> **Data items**
* * *

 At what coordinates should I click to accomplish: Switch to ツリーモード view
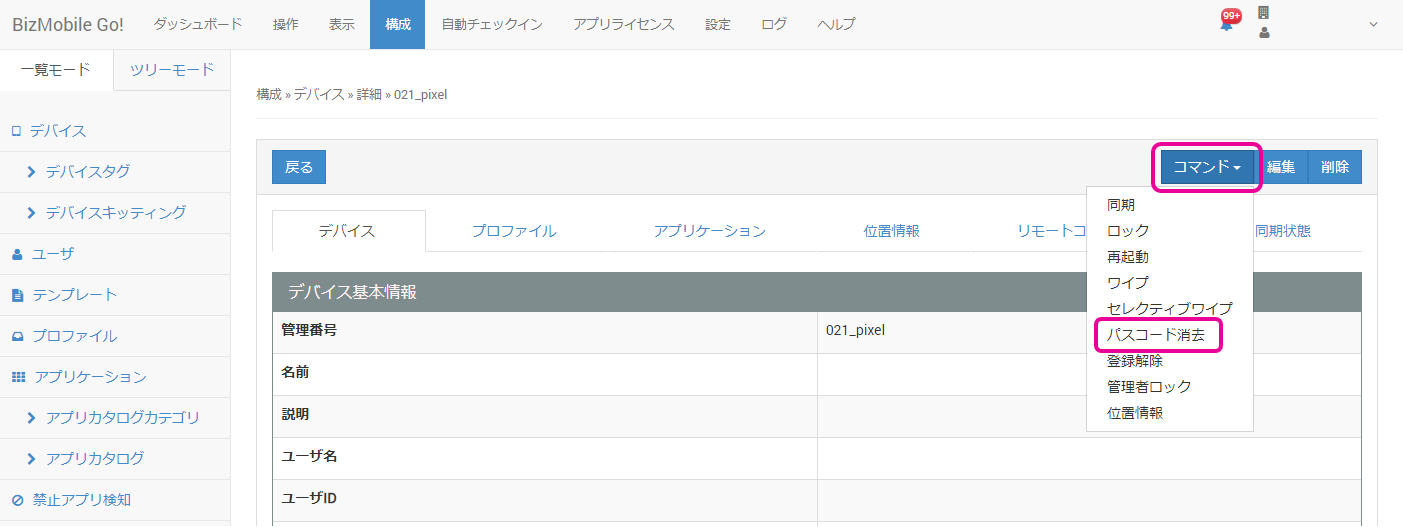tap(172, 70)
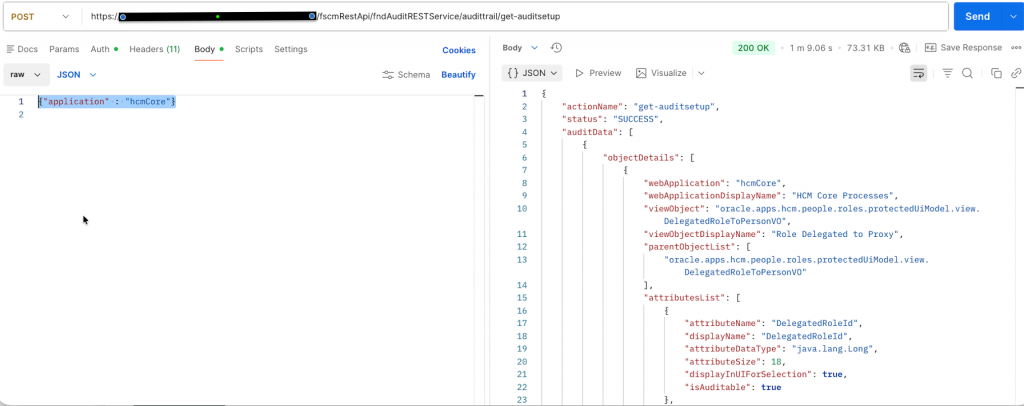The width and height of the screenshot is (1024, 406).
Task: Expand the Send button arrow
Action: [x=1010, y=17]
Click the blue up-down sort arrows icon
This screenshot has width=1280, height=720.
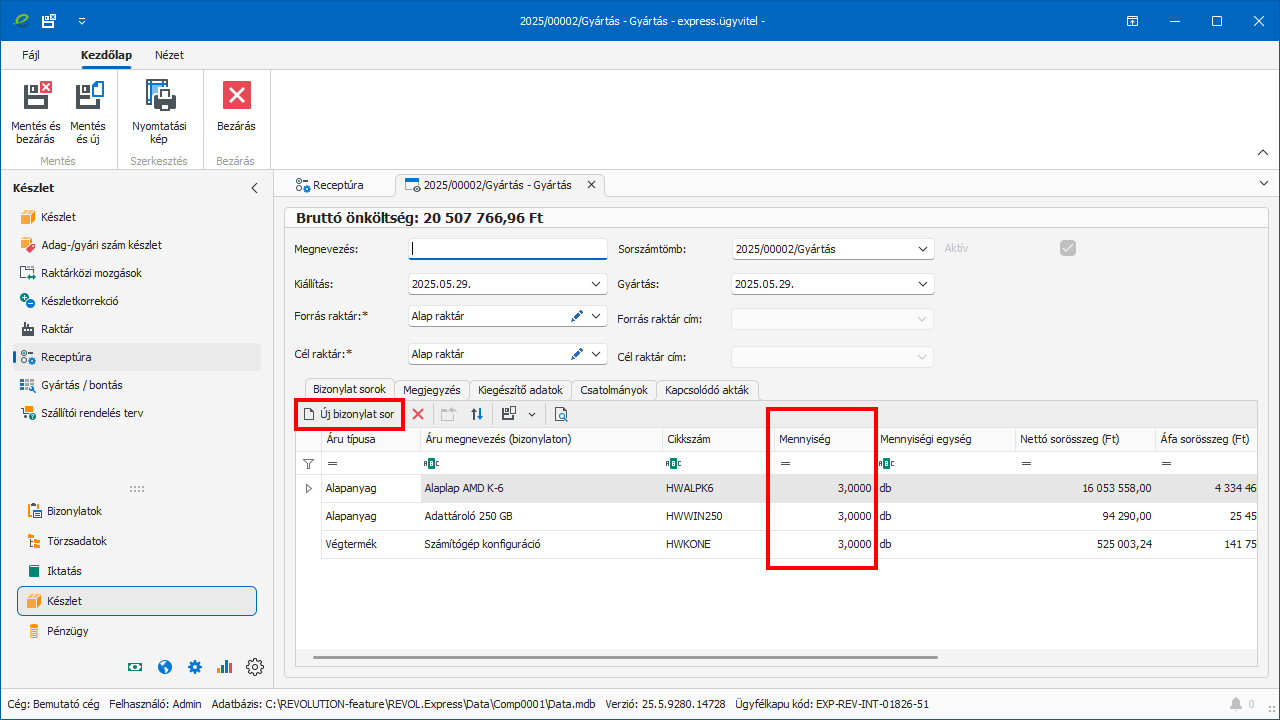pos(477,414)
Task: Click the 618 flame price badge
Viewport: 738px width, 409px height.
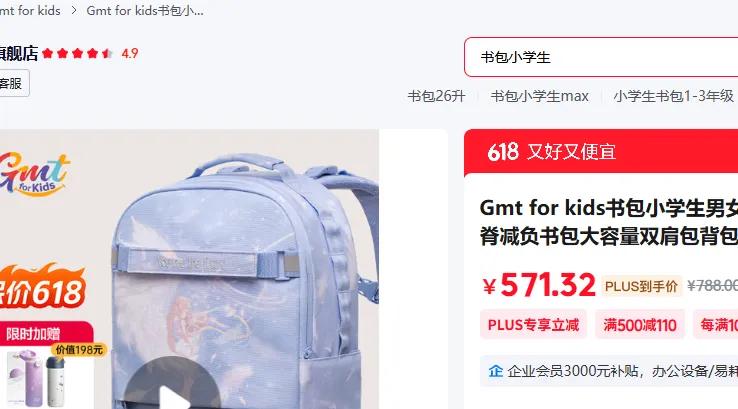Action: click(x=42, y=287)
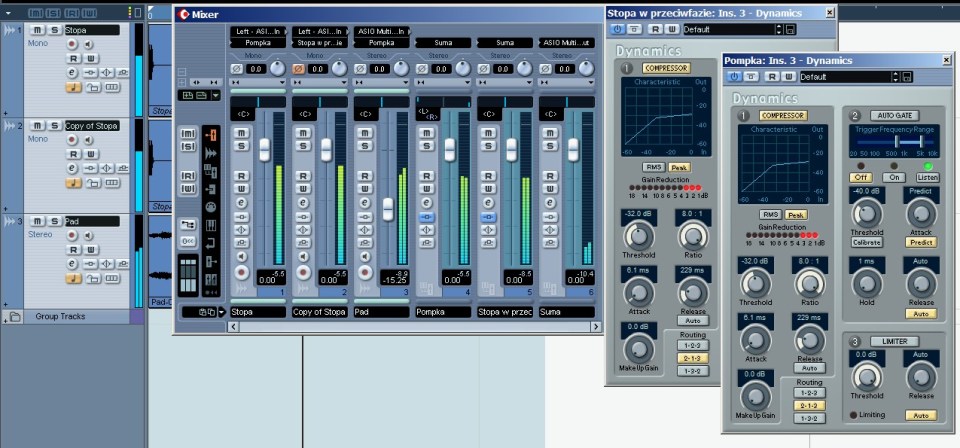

* * *

> **EXERCISE BRIEF**
Every line above should be transcribed word for word; leave the pictures out.

> **RESULT**
 At what coordinates should I click to accomplish: Switch to ツリーモード view
tap(172, 70)
The width and height of the screenshot is (1024, 406).
Task: Expand the Send button arrow
Action: [x=1010, y=17]
Click the blue up-down sort arrows icon
This screenshot has width=1280, height=720.
pos(477,414)
Task: Click the 618 flame price badge
Viewport: 738px width, 409px height.
Action: click(x=42, y=287)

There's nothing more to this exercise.